Cependant, comme le souligne Benjamin Pitini, l'interprétation du SVF nécessite de la nuance. Un SVF très bas (ciel bloqué) est catastrophique s'il est causé par un "canyon de béton", car la chaleur y stagne. En revanche, si ce SVF bas est causé par une canopée végétale dense (comme dans l'exemple du zoo de Singapour), l'effet s'inverse : l'ombre portée rafraîchit la rue en journée et l'évapotranspiration des feuilles agit comme un climatiseur naturel.

L'algorithme qui se met à la place du piéton

Calculer ce SVF de manière automatisée à partir du LiDAR demande une gymnastique algorithmique rigoureuse, que le CEREMA a parfaitement modélisée. Il ne suffit pas de scanner la ville de haut en bas ; il faut demander à l'ordinateur de se mettre "dans la peau du piéton".

Calcul du Sky View Factor piéton
Calcul du Sky View Factor piéton

Le processus géomatique se déroule en 4 étapes clés :

  1. Le modèle brut : Tout part du Modèle Numérique de Surface (MNS) issu du LiDAR, qui inclut absolument tout (sol, bâtiments, arbres).
  2. Le calcul spatial : Des algorithmes complexes (comme SAGA, intégré dans le logiciel QGIS) évaluent la visibilité de la voûte céleste pour chaque pixel 3D de ce modèle.
  3. Le piège du sursol : Si l'on s'arrête là, le calcul est fondamentalement faussé. En effet, l'algorithme va calculer que le toit de l'immeuble a une excellente vue sur le ciel (ce qui est vrai pour un oiseau, mais inutile pour un passant).
  4. L'application du masque : C'est l'étape cruciale. En croisant le modèle avec les bases de données d'Occupation des Sols (OCS), les experts appliquent un masque "sursol". Ce masque supprime mathématiquement toutes les valeurs situées sur les toits et la canopée, pour ne conserver que les calculs réalisés au niveau de la voirie.

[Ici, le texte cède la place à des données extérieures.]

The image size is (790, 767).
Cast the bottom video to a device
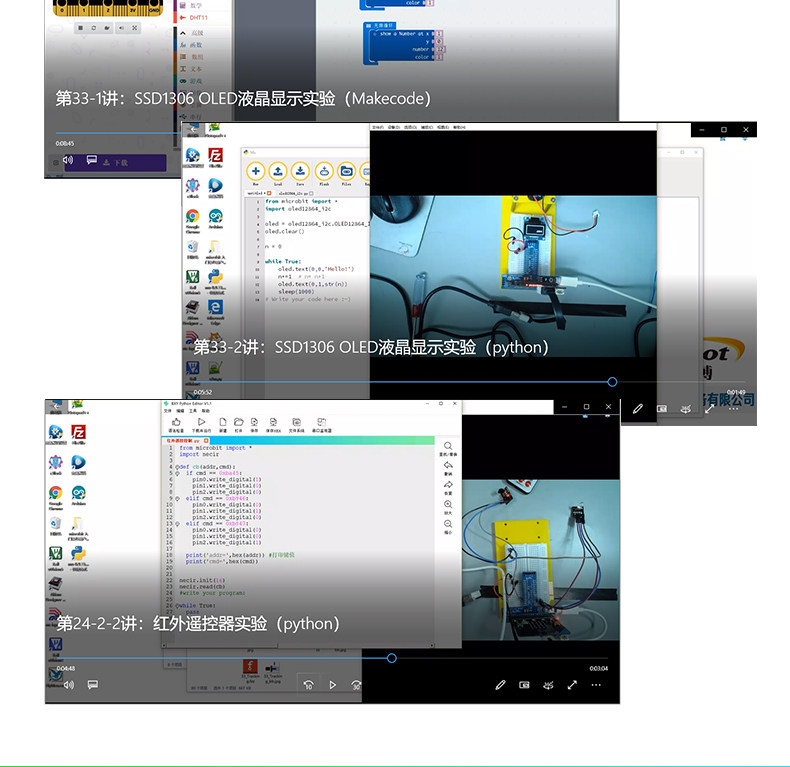click(x=548, y=685)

Le résultat final est une cartographie continue et chirurgicale de la ville, perçue depuis le trottoir. Les urbanistes et décideurs locaux peuvent ainsi identifier d'un simple coup d'œil les places minérales encaissées et les rues suffoquantes. Ils disposent enfin de la carte stratégique indispensable pour cibler les lieux précis où il faut désimperméabiliser les sols et planter des arbres en urgence, afin que nos villes restent habitables lors des étés à venir.